The G antigen is located on red cells that possess C or D antigens. Red cells that are negative for both the D and the C antigen are negative for the G antigen. Because an antibody to G reacts with red cells that are either D-positive or C-positive, the specificity appears to be anti-D and anti-C. Antibodies to G appear as an anti-D plus an anti-C; however, the specificities cannot be separated. In other words, anti-G antibodies mimic the reactions observed with anti-D and anti-C antibodies. In some cases, a D-negative person may receive D−, C+ red cells and appear to produce anti-C as well as anti-D. The antibody produced in this case was most likely anti-G. Distinguishing anti-G, anti-D, and anti-C antibodies requires adsorption and elution procedures.¹⁸ Extensive testing to identify anti-G is not usually necessary. Individuals making anti-G or what appears to be anti-D or anti-C should receive red cells that are negative for both D and C antigens. Rare cells exist that are negative for D and positive for G (r^G). G is not a compound antigen; G is present when D or C is inherited. Scan the QR code for more information on G antigen.

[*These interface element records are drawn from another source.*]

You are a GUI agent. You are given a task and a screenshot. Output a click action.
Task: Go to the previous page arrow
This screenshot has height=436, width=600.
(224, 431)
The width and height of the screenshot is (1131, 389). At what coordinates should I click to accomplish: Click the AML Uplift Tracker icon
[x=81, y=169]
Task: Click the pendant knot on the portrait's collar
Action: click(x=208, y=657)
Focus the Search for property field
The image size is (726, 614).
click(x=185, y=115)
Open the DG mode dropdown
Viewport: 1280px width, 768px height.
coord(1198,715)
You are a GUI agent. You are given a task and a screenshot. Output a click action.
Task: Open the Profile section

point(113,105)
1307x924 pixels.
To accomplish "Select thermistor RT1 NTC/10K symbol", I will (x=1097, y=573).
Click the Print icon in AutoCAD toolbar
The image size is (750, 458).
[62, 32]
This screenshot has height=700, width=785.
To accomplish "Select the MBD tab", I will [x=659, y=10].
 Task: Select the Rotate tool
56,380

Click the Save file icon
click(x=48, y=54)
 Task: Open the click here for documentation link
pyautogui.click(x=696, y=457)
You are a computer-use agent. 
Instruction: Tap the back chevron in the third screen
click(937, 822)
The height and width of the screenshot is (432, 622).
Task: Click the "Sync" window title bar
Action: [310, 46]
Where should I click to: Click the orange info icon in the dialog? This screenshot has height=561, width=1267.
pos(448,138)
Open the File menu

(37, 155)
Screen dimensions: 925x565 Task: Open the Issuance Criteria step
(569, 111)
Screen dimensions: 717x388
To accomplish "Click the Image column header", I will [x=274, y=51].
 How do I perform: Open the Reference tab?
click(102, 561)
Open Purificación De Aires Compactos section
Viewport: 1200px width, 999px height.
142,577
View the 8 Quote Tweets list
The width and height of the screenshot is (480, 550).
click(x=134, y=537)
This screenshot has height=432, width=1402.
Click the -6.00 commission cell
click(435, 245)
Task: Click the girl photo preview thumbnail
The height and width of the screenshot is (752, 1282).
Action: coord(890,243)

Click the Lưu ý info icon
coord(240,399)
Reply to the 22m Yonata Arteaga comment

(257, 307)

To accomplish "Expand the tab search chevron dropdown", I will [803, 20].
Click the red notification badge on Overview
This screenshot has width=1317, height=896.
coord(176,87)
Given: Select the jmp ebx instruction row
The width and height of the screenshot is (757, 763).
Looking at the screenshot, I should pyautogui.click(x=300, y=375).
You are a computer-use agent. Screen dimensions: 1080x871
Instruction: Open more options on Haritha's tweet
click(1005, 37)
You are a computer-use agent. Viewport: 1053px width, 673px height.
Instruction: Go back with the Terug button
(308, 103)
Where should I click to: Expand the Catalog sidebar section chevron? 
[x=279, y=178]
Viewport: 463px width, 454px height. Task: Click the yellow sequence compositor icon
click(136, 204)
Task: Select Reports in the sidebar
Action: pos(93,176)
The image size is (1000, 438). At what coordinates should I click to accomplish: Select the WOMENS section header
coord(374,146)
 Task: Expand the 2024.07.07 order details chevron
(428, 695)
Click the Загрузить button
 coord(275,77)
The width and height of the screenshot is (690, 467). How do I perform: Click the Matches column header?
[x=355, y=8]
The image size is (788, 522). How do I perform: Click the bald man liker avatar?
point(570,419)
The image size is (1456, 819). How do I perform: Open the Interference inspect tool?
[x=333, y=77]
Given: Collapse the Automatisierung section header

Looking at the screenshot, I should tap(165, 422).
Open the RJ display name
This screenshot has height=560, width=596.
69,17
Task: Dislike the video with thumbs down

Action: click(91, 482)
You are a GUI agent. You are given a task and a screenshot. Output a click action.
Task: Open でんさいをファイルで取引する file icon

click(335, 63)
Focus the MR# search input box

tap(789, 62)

Rare Rh phenotypes demonstrate no reactions when the red cells are tested with anti-E, anti-e, anti-C, or anti-c. Genetic material was deleted or rendered nonfunctional at the RHCE site. Red cells that lack C/c or E/e antigens may demonstrate stronger D antigen activity (see Fig. 6.5). Individuals who have the “D-deletion” phenotype may produce an antibody that reacts as a single specificity (anti-Rh17) or separable specificities such as anti-e and anti-C. An individual who produces anti-Rh17 would require D-deleted RBC units if transfusions are necessary. The D-deletion phenotype is written as -D- or D—.

The Rh_null phenotype appears to have no Rh antigens and can be produced from two distinct genetic mechanisms. Cells that type as Rh_null have membrane abnormalities that shorten their survival and cause hemolytic anemia of varying severity.²³ Antibodies produced by immunized individuals who lack all Rh antigens may be directed to “total-Rh” (Rh29) or to an individual Rh-antigen specificity. If an anti-Rh29 is detected, Rh_null cells are needed for transfusion. Donations from siblings, autologous donations, and donations from the rare donor registry could be potential sources of compatible RBC units.